The Music/Mobile Tech project is an exciting opportunity for young people in Southampton and on the Isle of White to create and express themselves with the latest music technology. Smartphones and tablets are a huge part of our lives and the Music/Mobile Tech project is about helping our young people, as well as their families and teachers, to unlock the huge potential of these devices.
Our three aims with this project are...
- To help young people improve their composition skills
- To help young people build their confidence and communication skill
- To help staff to make better use of mobile technology
Between July 2016 and July 2017 the project will see over 2000 young people, their families, and setting staff taking part in a range of music technology activities, including...
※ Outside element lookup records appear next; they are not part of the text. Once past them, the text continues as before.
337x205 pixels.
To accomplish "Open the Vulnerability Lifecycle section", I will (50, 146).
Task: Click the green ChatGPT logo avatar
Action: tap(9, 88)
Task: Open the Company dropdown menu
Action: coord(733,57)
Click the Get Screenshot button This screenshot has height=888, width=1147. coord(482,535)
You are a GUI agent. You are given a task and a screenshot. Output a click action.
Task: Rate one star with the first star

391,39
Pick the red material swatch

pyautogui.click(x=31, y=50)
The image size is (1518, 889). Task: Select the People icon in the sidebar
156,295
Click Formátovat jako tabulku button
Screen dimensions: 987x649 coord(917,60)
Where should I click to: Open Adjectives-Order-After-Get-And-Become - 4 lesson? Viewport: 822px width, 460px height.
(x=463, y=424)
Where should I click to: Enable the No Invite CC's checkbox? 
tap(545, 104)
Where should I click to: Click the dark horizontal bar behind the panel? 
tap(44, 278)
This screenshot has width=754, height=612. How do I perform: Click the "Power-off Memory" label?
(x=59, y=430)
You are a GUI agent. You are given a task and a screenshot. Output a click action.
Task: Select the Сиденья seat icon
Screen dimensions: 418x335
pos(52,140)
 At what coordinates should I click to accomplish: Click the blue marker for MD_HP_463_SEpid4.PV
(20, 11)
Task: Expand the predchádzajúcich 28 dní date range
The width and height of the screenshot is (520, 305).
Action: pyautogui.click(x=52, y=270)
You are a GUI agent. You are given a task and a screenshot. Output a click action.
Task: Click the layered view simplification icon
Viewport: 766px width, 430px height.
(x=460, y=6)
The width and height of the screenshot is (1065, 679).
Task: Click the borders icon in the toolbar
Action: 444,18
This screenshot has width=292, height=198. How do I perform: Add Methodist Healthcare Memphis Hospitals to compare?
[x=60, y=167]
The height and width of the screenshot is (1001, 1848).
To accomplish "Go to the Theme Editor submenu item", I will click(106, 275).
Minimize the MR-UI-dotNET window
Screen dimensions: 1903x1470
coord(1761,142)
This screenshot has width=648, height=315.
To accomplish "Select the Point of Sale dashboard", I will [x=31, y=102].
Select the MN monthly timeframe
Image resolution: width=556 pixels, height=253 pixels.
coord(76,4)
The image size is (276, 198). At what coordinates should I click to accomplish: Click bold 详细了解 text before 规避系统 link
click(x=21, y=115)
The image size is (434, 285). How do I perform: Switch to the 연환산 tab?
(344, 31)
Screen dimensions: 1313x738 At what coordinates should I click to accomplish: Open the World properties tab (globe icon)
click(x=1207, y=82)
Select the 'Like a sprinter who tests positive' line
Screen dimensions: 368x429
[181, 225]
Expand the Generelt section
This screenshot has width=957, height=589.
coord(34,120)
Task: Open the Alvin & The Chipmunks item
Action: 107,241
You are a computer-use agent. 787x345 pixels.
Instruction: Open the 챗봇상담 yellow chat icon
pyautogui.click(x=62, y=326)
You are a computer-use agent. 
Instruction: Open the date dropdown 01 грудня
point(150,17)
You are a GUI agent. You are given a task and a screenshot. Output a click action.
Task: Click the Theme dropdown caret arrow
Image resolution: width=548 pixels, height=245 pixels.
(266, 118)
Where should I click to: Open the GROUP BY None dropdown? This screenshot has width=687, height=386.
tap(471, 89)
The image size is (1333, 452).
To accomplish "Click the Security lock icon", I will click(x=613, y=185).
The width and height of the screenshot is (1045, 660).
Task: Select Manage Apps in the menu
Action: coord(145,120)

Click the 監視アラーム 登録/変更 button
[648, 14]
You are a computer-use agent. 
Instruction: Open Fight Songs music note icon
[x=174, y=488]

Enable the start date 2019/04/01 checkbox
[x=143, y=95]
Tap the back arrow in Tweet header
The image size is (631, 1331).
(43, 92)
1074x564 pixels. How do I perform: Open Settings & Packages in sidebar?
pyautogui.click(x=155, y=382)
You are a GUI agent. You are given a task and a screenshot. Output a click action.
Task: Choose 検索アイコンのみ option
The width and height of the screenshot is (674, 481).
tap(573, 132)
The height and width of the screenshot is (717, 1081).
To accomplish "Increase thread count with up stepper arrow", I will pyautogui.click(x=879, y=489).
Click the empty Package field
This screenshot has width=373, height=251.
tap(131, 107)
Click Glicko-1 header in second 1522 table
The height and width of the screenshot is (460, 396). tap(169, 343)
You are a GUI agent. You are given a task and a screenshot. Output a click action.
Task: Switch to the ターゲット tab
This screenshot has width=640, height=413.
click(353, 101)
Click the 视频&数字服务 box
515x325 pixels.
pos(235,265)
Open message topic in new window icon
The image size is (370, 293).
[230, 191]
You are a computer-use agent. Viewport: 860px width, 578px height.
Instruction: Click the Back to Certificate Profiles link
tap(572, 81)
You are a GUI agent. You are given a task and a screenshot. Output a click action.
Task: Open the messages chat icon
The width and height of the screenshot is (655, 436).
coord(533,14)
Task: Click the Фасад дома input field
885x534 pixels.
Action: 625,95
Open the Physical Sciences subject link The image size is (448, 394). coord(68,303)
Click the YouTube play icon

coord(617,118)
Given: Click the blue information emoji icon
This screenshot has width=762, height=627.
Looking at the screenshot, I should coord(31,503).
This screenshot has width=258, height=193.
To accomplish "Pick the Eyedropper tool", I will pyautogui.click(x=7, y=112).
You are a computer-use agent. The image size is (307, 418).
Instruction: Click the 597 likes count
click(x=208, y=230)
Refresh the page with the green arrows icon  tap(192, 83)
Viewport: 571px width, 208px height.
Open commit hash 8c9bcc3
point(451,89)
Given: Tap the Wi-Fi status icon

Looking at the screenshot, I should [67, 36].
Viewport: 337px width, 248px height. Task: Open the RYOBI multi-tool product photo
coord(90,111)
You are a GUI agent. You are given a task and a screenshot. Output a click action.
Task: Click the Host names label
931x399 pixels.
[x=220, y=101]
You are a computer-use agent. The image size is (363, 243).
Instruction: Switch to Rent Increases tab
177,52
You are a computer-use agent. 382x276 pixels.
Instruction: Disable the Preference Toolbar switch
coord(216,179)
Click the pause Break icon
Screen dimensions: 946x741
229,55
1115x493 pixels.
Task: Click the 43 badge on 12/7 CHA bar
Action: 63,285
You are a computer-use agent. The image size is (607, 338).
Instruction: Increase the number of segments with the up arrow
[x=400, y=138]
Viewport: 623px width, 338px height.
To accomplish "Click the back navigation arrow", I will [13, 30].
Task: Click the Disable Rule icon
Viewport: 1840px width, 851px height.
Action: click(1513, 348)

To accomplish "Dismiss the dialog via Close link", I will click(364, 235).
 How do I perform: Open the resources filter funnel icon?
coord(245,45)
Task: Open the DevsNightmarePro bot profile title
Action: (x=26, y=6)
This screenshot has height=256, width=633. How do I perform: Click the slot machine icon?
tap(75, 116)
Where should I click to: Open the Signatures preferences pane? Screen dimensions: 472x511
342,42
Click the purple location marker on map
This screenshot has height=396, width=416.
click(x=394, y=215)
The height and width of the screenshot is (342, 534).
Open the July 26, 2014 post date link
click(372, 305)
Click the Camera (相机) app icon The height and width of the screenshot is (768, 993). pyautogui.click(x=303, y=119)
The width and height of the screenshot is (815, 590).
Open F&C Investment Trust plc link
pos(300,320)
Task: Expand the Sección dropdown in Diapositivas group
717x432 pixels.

- Ten-week composition projects
- Electronic music performances and workshops
- Community music workshops
- CPD training and resources for staff
Alongside the project, we also want to use these staff blogs to share our experiences throughout the project, including...
- Sharing music apps and activities we're using
- Reflecting on our experiences taking part in projects, workshops and performances
- Sharing our experiences as we aim to run and manage the project on iPads
We hope that sharing our experiences in this way will help both ourselves, as we reflect upon and consolodate what we have learnt, as well as helping others to benefit from what we learn along the way.